Identifying missing or conflicting statistics

During access path selection, Db2 identifies statistics values that are missing or conflicting. Db2 externalizes data about the missing or conflicting statistics in certain catalog and EXPLAIN tables.

Before you begin

About this task

Db2 externalizes data about the missing or conflicting statistics to the following tables:
  • The DSN_STAT_FEEDBACK table, when you capture access path information in EXPLAIN tables. Information is captured in this table only when Db2 uses the access path selection process to capture the EXPLAIN information. The access path selection process is not used when you issue an EXPLAIN statement with the STMTCACHE or PACKAGE options.
  • The SYSIBM.SYSSTATFEEDBACK catalog table, at the specified statistics interval.

Each statistics feedback row indicates that a statistic that Db2 uses during access path selection was not available or was in conflict with other statistics. Because the statistics values are not checked, a statistics feedback row does not indicate certainty that collecting the statistic can change or improve the access path.

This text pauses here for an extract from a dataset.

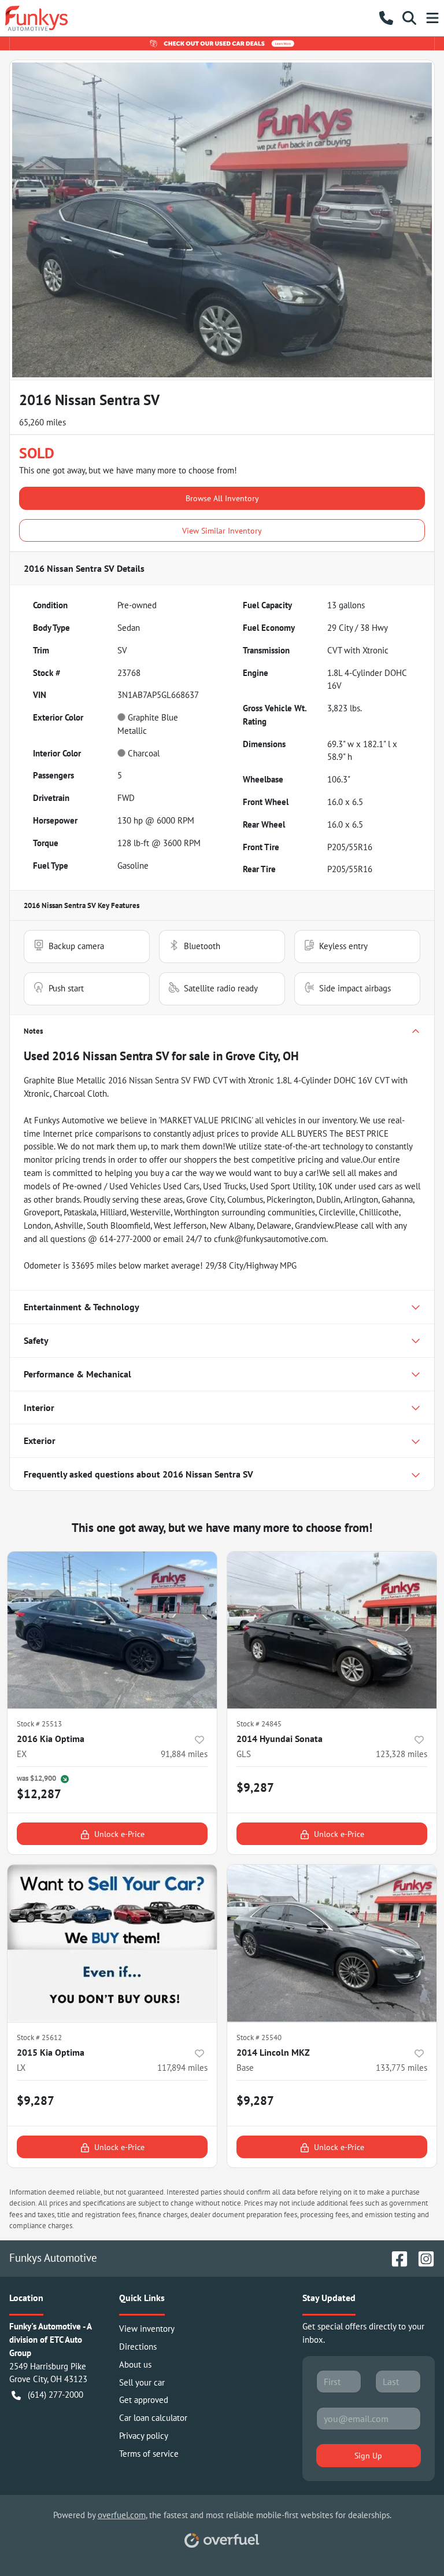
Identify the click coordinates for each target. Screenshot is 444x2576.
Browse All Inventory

You can analyze the feedback data and collect the missing or conflicting statistics. Optimization tools can also use the optimization feedback data to recommend the collection of such statistics.

Important: Statistics can become stale and adversely affect query performance. In particular, histogram statistics can become stale quickly on columns with values that always increase or decrease. Query optimization tools might help you to evaluate the benefit of such statistics. Avoid the collection of any statistic as a one-time effort. Instead, add statistics collection to regular RUNSTATS jobs to avoid creating stale statistics that might harm performance. You can also use RUNSTATS profiles to integrate new statistics into your regular RUNSTATS jobs.
Tip: Start of changeThe SYSIBM.SYSSTATFEEDBACK table might contain rows that recommend collection of statistics for DEFINE NO objects, or empty table space partitions. However, statistics cannot be collected for such objects until after data is inserted and the underlying data sets are created. For more information, see Effect of utilities on objects that have the DEFINE NO attribute.End of change

Procedure

To apply statistics feedback:

  1. Use the values of the following columns of either table to identify the context of the statistics feedback:
    • The TBCREATOR and TBNAME column identify the table.
    • For index statistics, the IXCREATOR and IXNAME columns identify the index.
    • For column-level statistics, the COLNAME column contains the name of the column.
    • For multi-column statistics, the NUMCOLUMNS column identifies the number of columns that are involved and the COLGROUPCOLNO column identifies the columns of the column group.
    • The DSN_STAT_FEEDBACK table contains more columns, such as QUERYNO, EXPLAIN_TIME, and others, that you can use to correlate the data to a particular SQL statement.
  2. Optional: Use the REASON column value to understand the reason why each statistic was identified.
    For example:
    • REASON='BASIC' indicates that no statistics were collected for the identified object.
    • REASON='CONFLICT' indicates that related statistics contain conflicting values. Such conflicts usually occur because statistics were collected for related objects at different times. The solution is to adjust the statistics collection process so that related statistics are captured at the same time.
    • REASON='LOWCARD', 'NULLABLE', or 'DEFAULT' indicate that frequency statistics are not available for columns that seem likely to contain skewed data. Examples include columns with low cardinality values, nullable columns, and predicates on values that might be default values for the column.
  3. Use the TYPE column value to determine the type of statistic to collect.
    The following table shows the RUNSTATS or inline statistics utility options to use to collect statistics for each TYPE value.
    Table 1. RUNSTATS options for optimization feedback TYPE values.
    TYPE value Statistics to collect RUNSTATS utility options to use
    'T' Basic table statistics Use the TABLE option:
    RUNSTATS TABLESPACE ...
     	    TABLE(table-name)
    'I' Basic index statistics Use the INDEX option:
    RUNSTATS INDEX
    'C' Cardinality statistics For a single column cardinality, use the COLUMN option:
    RUNSTATS TABLESPACE ...
    	   TABLE(table-name)
    	   COLUMN(column-name)
    For a multi-column cardinality, use the COLGROUP option:
    RUNSTATS TABLESPACE ...
    	   TABLE(table-name)
    	   COLGROUP(column-name1,column-name2)
    'F' Frequency statistics Use the FREQVAL option:
    RUNSTATS.  For example,
    	RUNSTATS TABLESPACE ...
    	   TABLE(table-name)
    	   COLGROUP(column-name) FREQVAL COUNT integer
    'H' Histogram statistics Use the HISTOGRAM option:
    RUNSTATS TABLESPACE ...
    	   TABLE(table-name)
    	   COLGROUP(column-name) HISTOGRAM 

What to do next

Run RUNSTATS, or another utility with inline statistics, to collect the identified statistics.